I made oats&raisins cookies yesterday, based on a recipe that called for "bakpoeder" - not sure whether that's called baking soda or baking powder in english, but since I had neither, I added a dollop of my starter (and then let the dough/batter rest at room temp for over an hour). The cookies came out really well, and the taste is amazingly good. There's a photo on my blog.

gary.turner's picture
gary.turner

The recipe for oatmeal and raisin cookies that I have calls for both. I may give the sourdough idea a shot. Danke.


gary

tgrayson's picture
tgrayson


I seem to find only that soda does this or that, while powder does that or this; nowhere do I find a simple statement of why either should be used based on the other ingredients.


 



Didn't I provide a simple statement of why one should be used over another? I can't give you the exact ratios of baking soda to a particular acid, but you can find some rules of thumb on the internet.  If you're developing your own recipes, you'll probably have to experiment with optimal ratios.  FWIW, baking soda is about 4 times as powerful as an equivalent amount of baking powder, as long as there's an acid to react to.  That means that 1/2 tsp is equivalent to 2 tsp of baking powder.  Cookies (AND cakes) that contain brown sugar, natural cocoa, buttermilk and sour cream will contain some baking soda.  Those are the main acidic products.


 

gary.turner's picture
gary.turner

Yes, you provided a short list (the more common ingredients) of acidics.  However, what I was talking about was that I haven't seen any sort of quantitative information regarding how to use acidics with what proportion of which chemical leaven.  There are recipes with acidics that use no soda, and others with the same acidics that use both soda and powder. What I'm looking for is the rationale.


I understand that each offers its own flavor profile, affects spread, leavening power, browning, and other factors. It's just that I've not found that good summary, or rules of thumb you mention, especially how much of what to use for a given acid source.

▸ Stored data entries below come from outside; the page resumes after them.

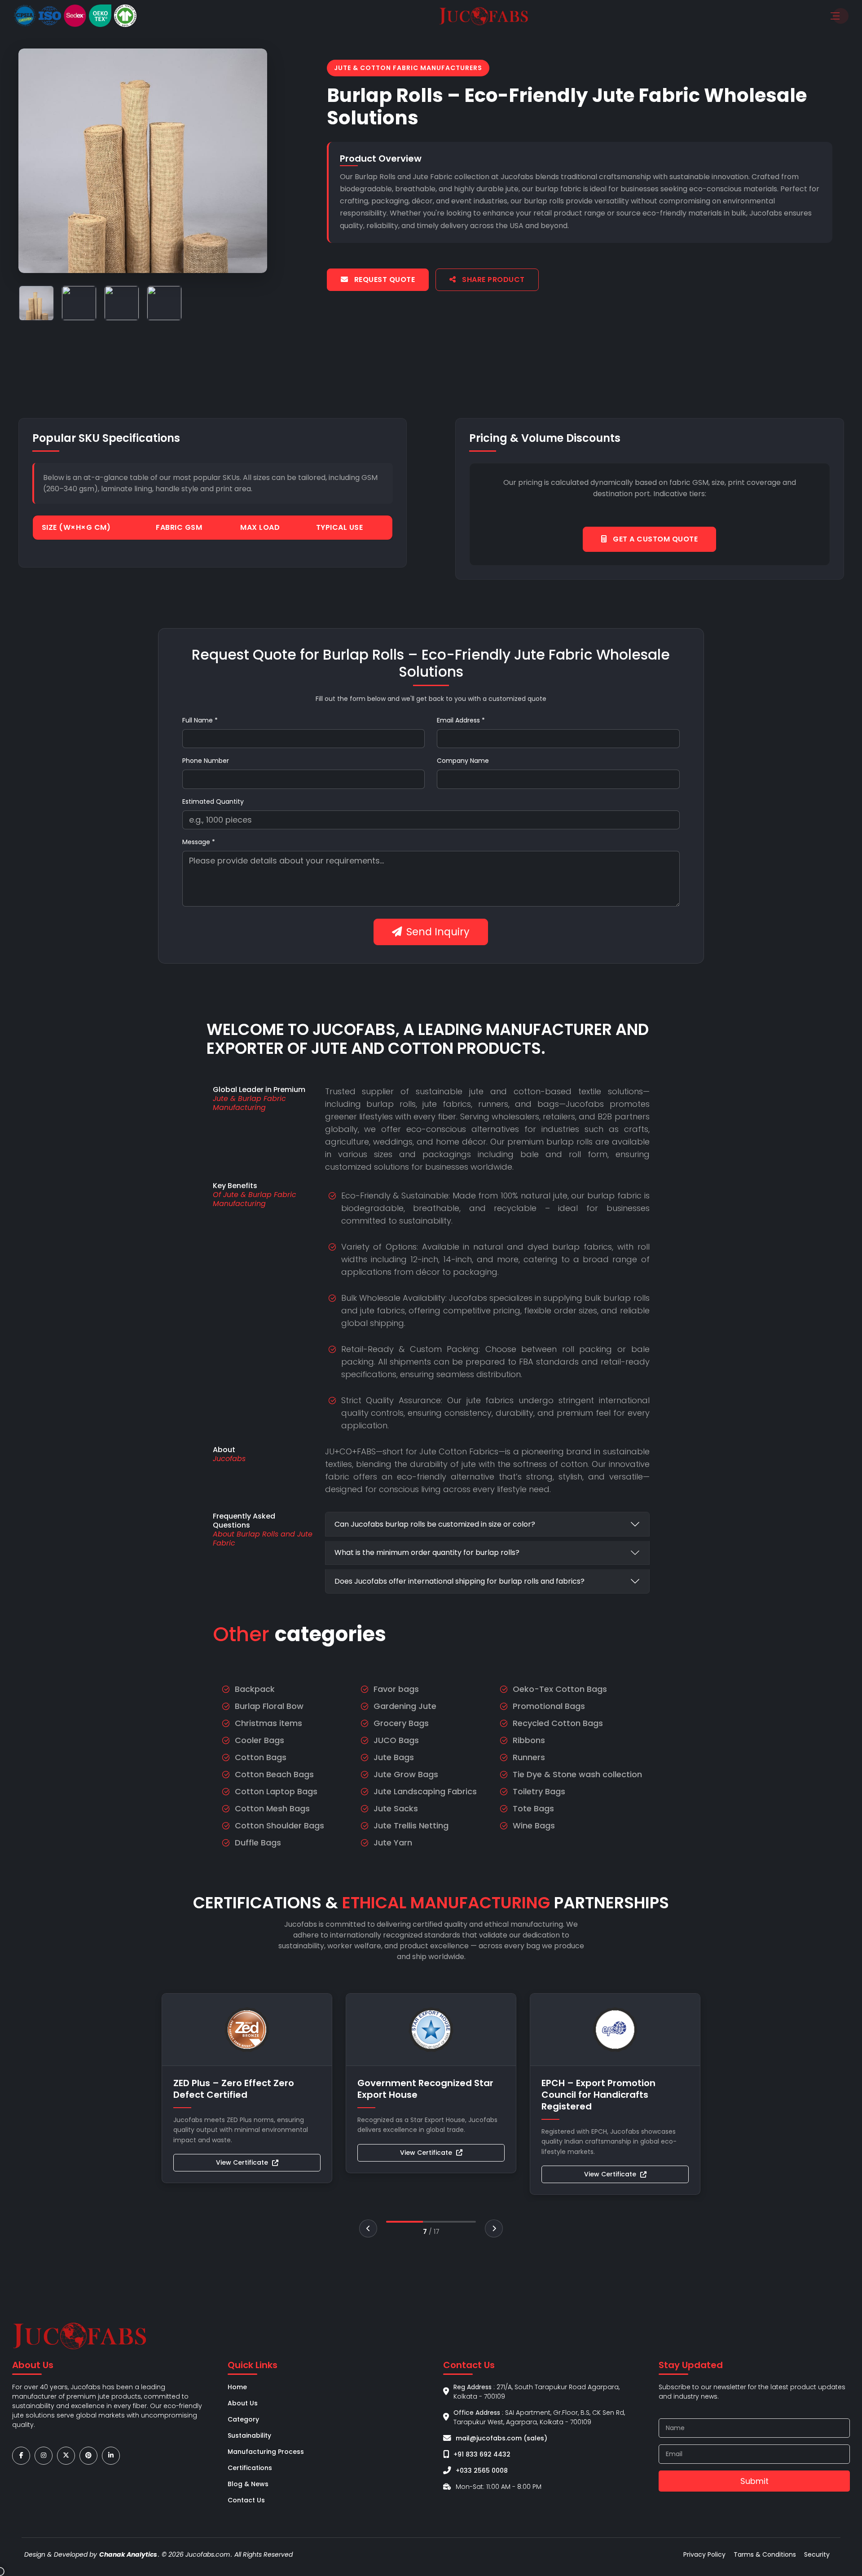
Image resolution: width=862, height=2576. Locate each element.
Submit (754, 2481)
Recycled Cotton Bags (558, 1723)
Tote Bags (533, 1808)
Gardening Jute (405, 1706)
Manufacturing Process (266, 2451)
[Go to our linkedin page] (111, 2455)
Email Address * (461, 720)
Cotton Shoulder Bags (279, 1825)
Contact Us (246, 2500)
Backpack (255, 1689)
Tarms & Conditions (765, 2554)
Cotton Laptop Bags (276, 1791)
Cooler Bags (259, 1740)
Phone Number (205, 760)
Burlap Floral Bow (269, 1706)
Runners (529, 1757)
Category (243, 2419)
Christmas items (268, 1723)
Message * (198, 841)
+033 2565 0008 (482, 2470)
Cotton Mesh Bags (272, 1808)
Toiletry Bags (539, 1791)
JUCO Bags (396, 1740)
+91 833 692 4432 (481, 2454)
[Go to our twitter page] (66, 2455)
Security (817, 2554)
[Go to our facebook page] (21, 2455)
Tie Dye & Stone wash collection (577, 1774)
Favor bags (396, 1689)
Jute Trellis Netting (411, 1825)
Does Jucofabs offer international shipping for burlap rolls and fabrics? (459, 1581)
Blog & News (248, 2483)
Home (237, 2386)
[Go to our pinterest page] (88, 2455)
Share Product (492, 279)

I will continue my search. I do appreciate your help, and it already has improved my understanding.


cheers,


gary

tgrayson's picture
tgrayson

I'd buy a Ph meter and determine how much baking soda it took to reach a Ph of 7 (neutral) for various ingredients.

Mini Oven's picture
Mini Oven

I always thought heat had something to do with it.  Soda works basically cold and fast and the Cream of Tarter combined with soda (baking powder) give a heat driven rise with the Cream of tarter adding holding power or "set" to the product.  


The fun starts when you have recipes that ask for soda, baking powder and cream of tarter.  Ha!  :)


http://www.wisegeek.com/what-is-the-difference-between-baking-soda-and-baking-powder.htm 


A lot depends on how you like your cookie.  Say you put soda in it.  It will rise and fall upon removal from the oven (and depending on the moisture) resulting more often in a chewy cookie. Add Baking powder to the formula and the cookie will not fall as much upon removal from the oven resulting in a more cake like cookie.